**Problems to work on**.
A – Translate this sentence from the company report into Spanish: "The NHS water heater rental program remains in a start-up phase as we continue to evaluate this new business opportunity."
B – Repeat the company report word for word from "Universal continues to experience" to "of fiscal 2008.".

**Source passage**.
Universal continues to experience continued strong growth in revenue and operational margin as the number of flowing customers increase with each successive reporting period. Canadian attrition continues to be close to our target level of 12% and we expect United States attrition to return to within our target level of 15% as the effects of the negative media coverage in the Michigan market subside. Universal continues to assess growth opportunities by looking at new energy markets and will favour markets that fit with our existing sales, supply and technology infrastructure and provide collection services.
(b) TGF
TGF will operate the Belle Plaine facility at a reduced rate to design capacity fine tuning and stabilizing the plant's various operational, electrical and control systems while it prepares for the plant's performance test which should occur in the fourth quarter of fiscal 2008.
(c) National Home Services
The NHS water heater rental program remains in a start-up phase as we continue to evaluate this new business opportunity.

**Rows**.

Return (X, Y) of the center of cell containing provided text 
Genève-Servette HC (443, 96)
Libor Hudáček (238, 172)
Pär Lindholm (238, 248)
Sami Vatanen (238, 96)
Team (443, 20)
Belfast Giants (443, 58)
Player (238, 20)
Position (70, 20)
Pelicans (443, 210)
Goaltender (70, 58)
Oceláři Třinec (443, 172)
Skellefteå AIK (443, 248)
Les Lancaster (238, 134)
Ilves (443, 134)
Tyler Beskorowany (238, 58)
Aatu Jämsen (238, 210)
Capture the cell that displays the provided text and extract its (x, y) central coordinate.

**Answers to the problems**.
A – El programa de alquiler de calentadores de agua de NHS sigue en una fase inicial mientras continuamos evaluando esta nueva oportunidad de negocio.

B –
Universal continues to experience continued strong growth in revenue and operational margin as the number of flowing customers increase with each successive reporting period. Canadian attrition continues to be close to our target level of 12% and we expect United States attrition to return to within our target level of 15% as the effects of the negative media coverage in the Michigan market subside. Universal continues to assess growth opportunities by looking at new energy markets and will favour markets that fit with our existing sales, supply and technology infrastructure and provide collection services.
(b) TGF
TGF will operate the Belle Plaine facility at a reduced rate to design capacity fine tuning and stabilizing the plant's various operational, electrical and control systems while it prepares for the plant's performance test which should occur in the fourth quarter of fiscal 2008.